Il est possible de monter proprement sans jamais avoir vu de pellicule et de faire de la mise en page sans jamais utiliser de crayon si et seulement si la méthodologie employée est comparable et compatible avec elle utilisée sur une table de montage ou une table à dessin tout comme avec tout autre outil permettant de faire du montage ou de la mise en page. L’outil en lui-même est donc secondaire dans le processus. L’important alors étant de savoir que faire  pour savoir comment le faire. Le savoir théorique exige réflexion et recul sur ce qui est fait alors que la réalisation en elle-même exige simplement l’action. Mais l’action exige une direction. C’est pour cela qu’il y a des directeurs artistiques pour donner une perspective aux exécutants.

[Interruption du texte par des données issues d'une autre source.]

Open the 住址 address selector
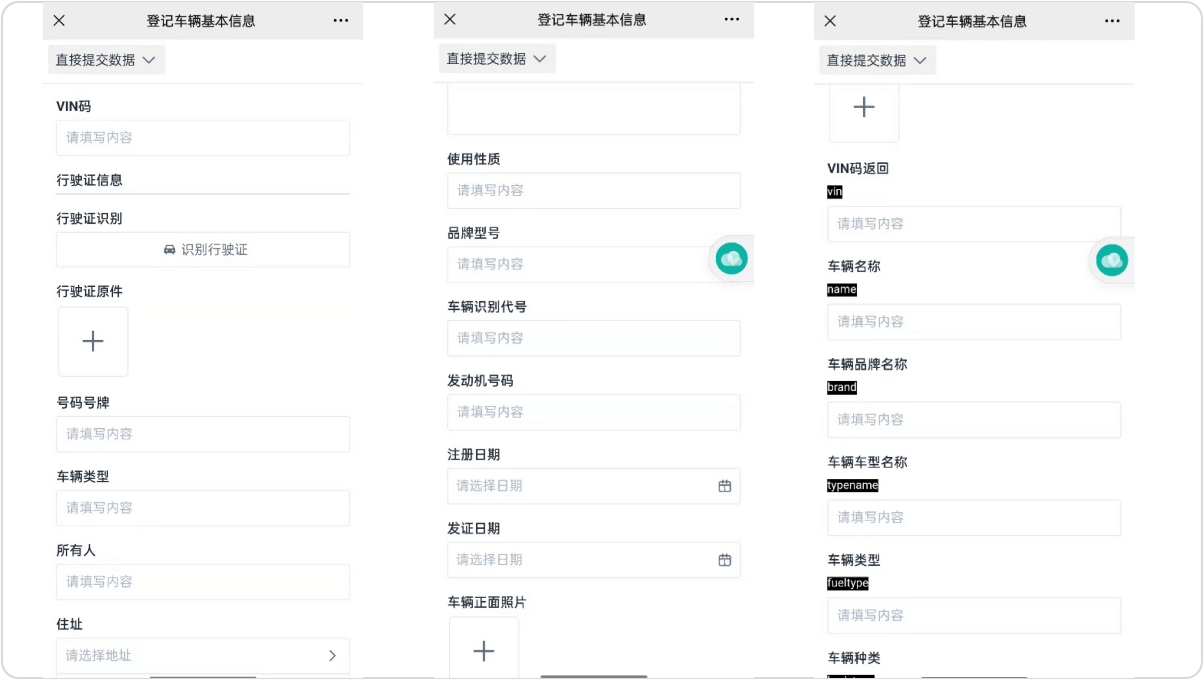 tap(203, 656)
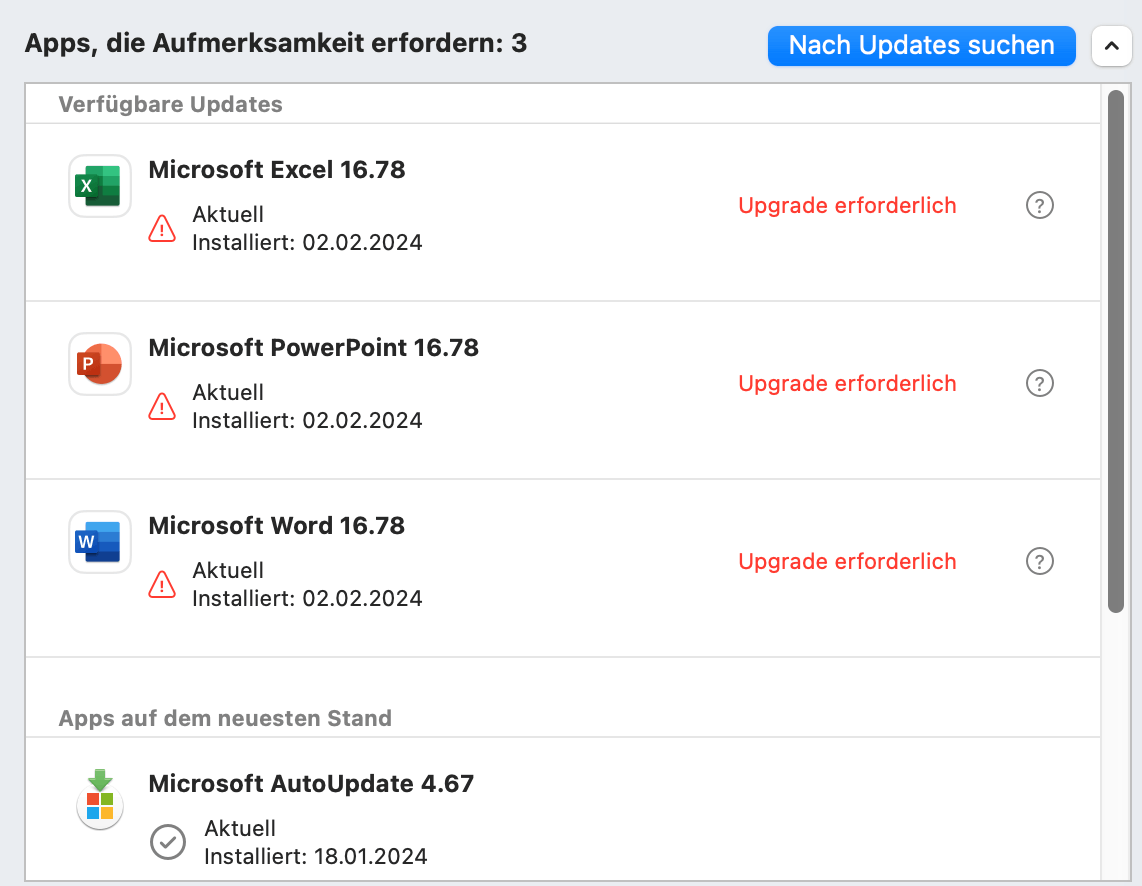This screenshot has width=1142, height=886.
Task: Click Upgrade erforderlich for Microsoft Excel
Action: pyautogui.click(x=847, y=206)

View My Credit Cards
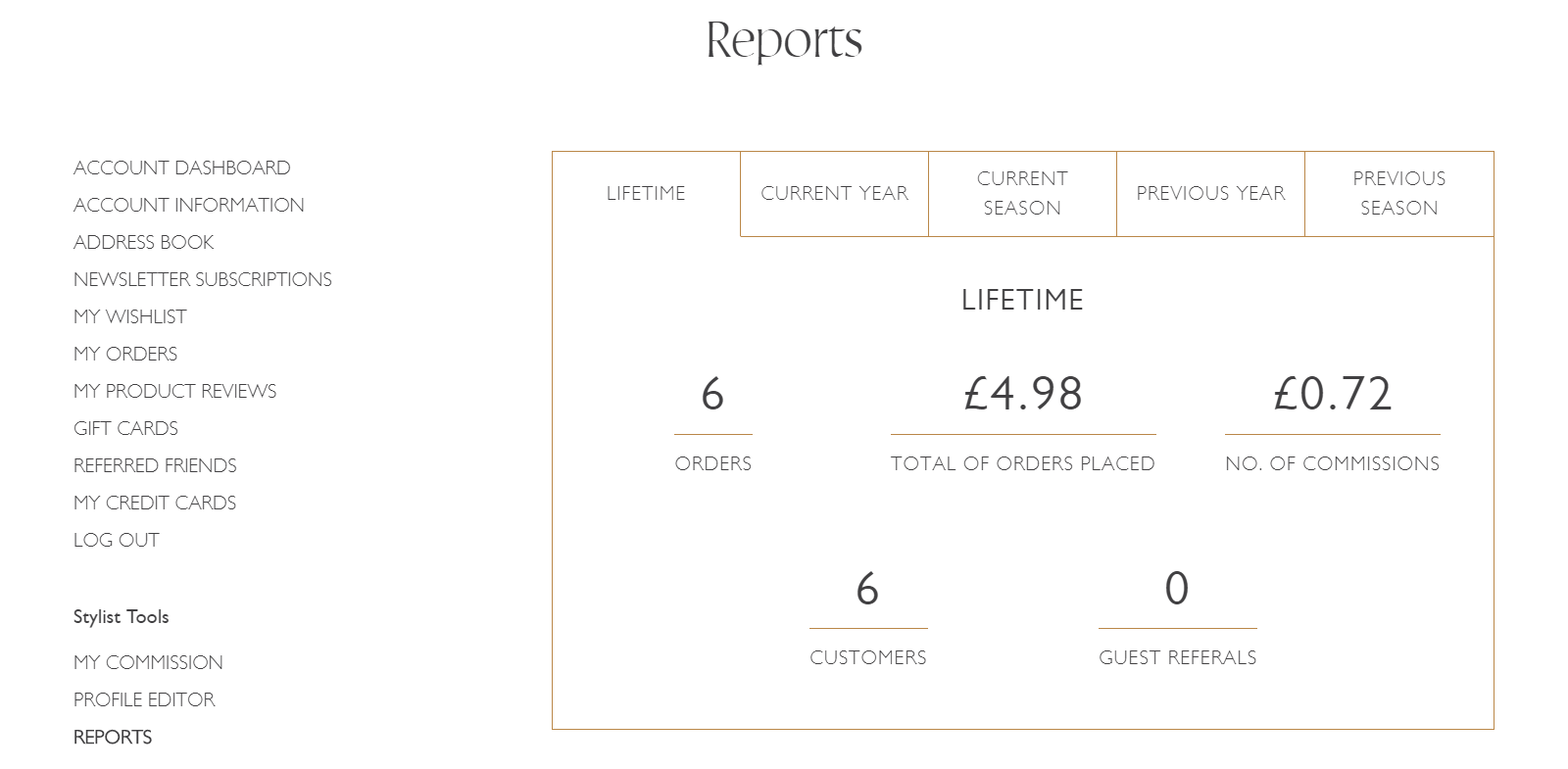tap(155, 503)
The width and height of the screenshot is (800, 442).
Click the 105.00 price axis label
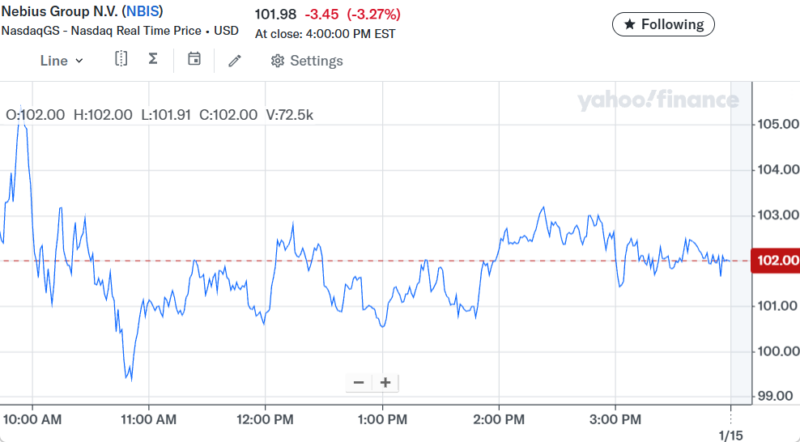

Mais l’opposition entre le savoir que et le savoir comment n’est pas une lutte des classes. Il ne s’agit pas de mettre face-à-face les cols blancs et les vestes bleues. Ce serait une terrible méprise. Le « savoir que » dessine une perspective, il faut prendre ce terme au sens fort. Alors que le « savoir comment » sait déjà ce qu’il faut faire et sait le faire, le « savoir que » examine comment ce qui est fait l’est afin de le corriger ou l’améliorer mais aussi et surtout doit chercher à savoir ce qui peut être fait: défricher des possibles, ouvrir des espaces et des horizons que le savoir comment devra peupler et occuper. Élaborer des hypothèses, élargir le champ des possibles, innover, créer, anticiper est l’une des fonctions du savoir théorique justement parce qu’il est théorique et abstrait et peut donc se soustraire à la contingence du présent. C’est parce que l’on cherche à exprimer de nouvelles formes d’articulation entre des plans que l’on cherche à développer de nouveaux outils de montage.

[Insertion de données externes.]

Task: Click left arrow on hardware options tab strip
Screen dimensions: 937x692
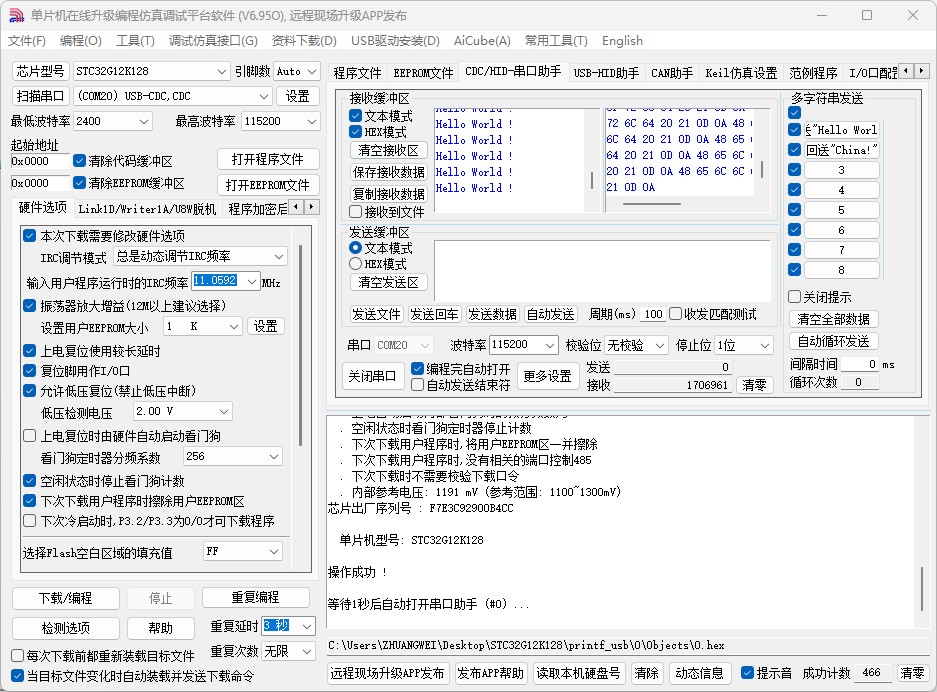Action: [x=298, y=207]
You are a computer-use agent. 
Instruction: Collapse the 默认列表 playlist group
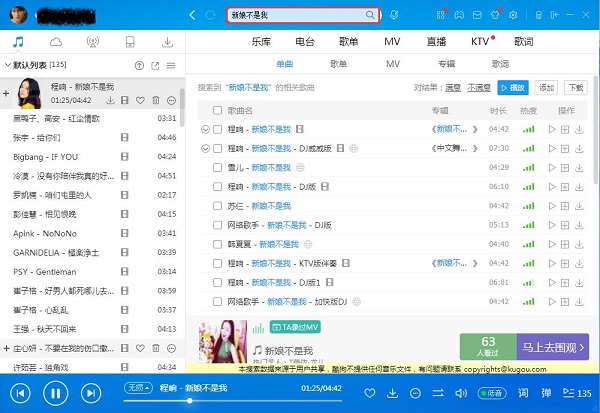6,64
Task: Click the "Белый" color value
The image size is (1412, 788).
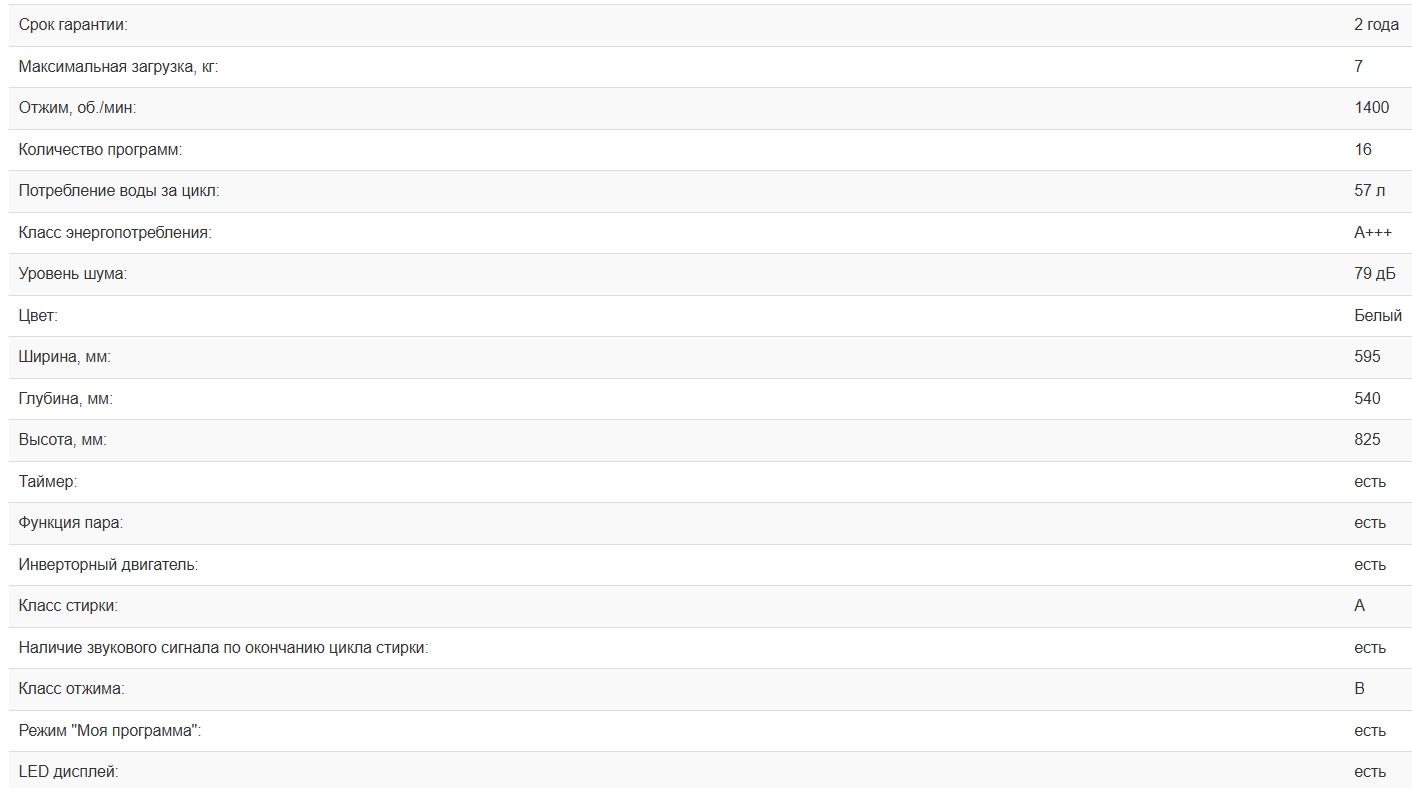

Les fonctions du « savoir comment » et du « savoir que » sont dont distinctes et différentes et c’est cela même qui justifie leurs complémentarités et donc leur nécessité. Se passer de l’un ou de l’autre c’est amputer sa capacité d’action et limiter considérablement son environnement.

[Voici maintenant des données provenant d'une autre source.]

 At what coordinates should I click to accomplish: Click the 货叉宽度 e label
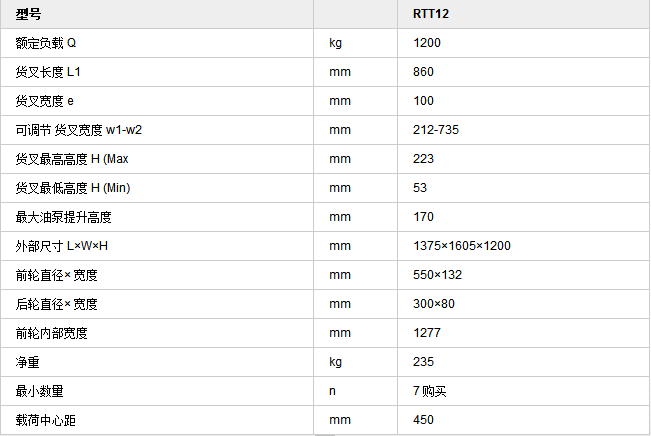[44, 101]
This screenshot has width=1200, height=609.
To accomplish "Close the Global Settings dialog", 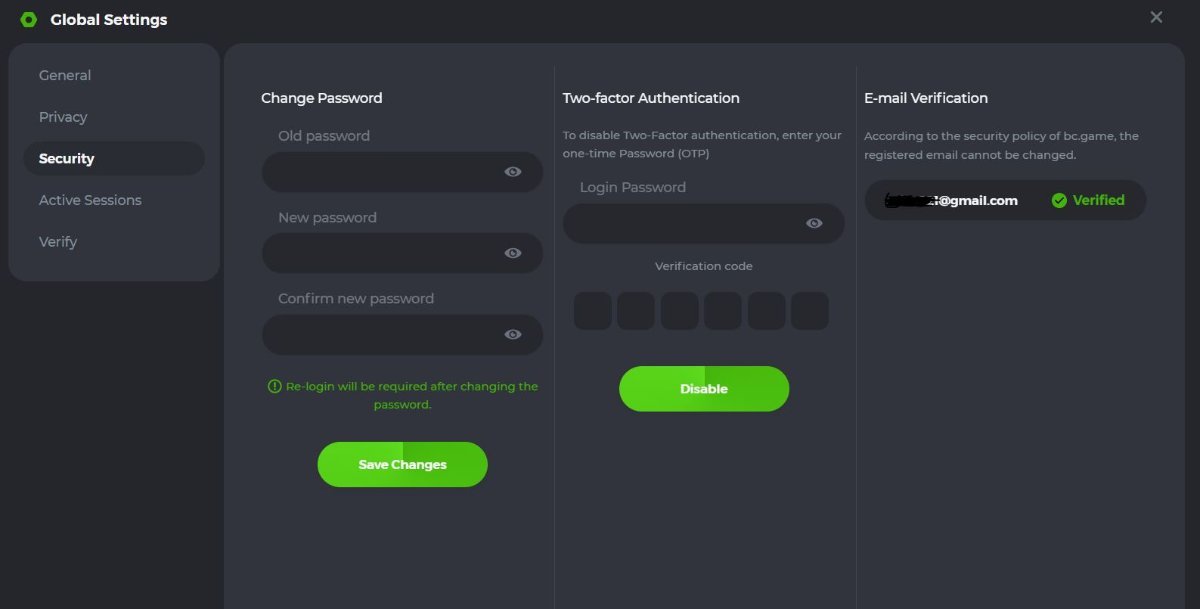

Penser que dire suffit à dire quelque chose  et vouloir faire l’impasse sur le savoir que, et c’est ce qui rend si pauvre et si confus la masse inouïe de billevesées en tout genre qu’apporte le ressac des sites d’expressions personnelles, plus ou moins collaboratifs. Mieux vaut finalement quelqu’un qui se contente d’un savoir théorique, au moins il se tait et applique d’adage wittgensteinien  qui préconise le silence pour ce que l’on ne peut dire (« Whereof one cannot speak, thereof one must be silent », Tractatus Logico-Philosophicus, proposition 7), qu’il faudrait amender en ajoutant que ce qu’il vaut mieux garder le silence quand on n’a rien à dire et chercher comment exprimer ce qu’on ne sait dire.

Si le « savoir comment » et le « savoir que » sont deux choses différentes et complémentaires, l’ordonnancement de cette paire est capitale. Commencer par le savoir comment est se limiter à ce que l’on sait déjà et à son environnement connu et donc laisser aucune marge de manœuvre à un savoir théorique cantonné à un méta-discours ratiocinateur qui aura bien du mal à passe pour autre chose que rabat-joie et en retard sur la réalité.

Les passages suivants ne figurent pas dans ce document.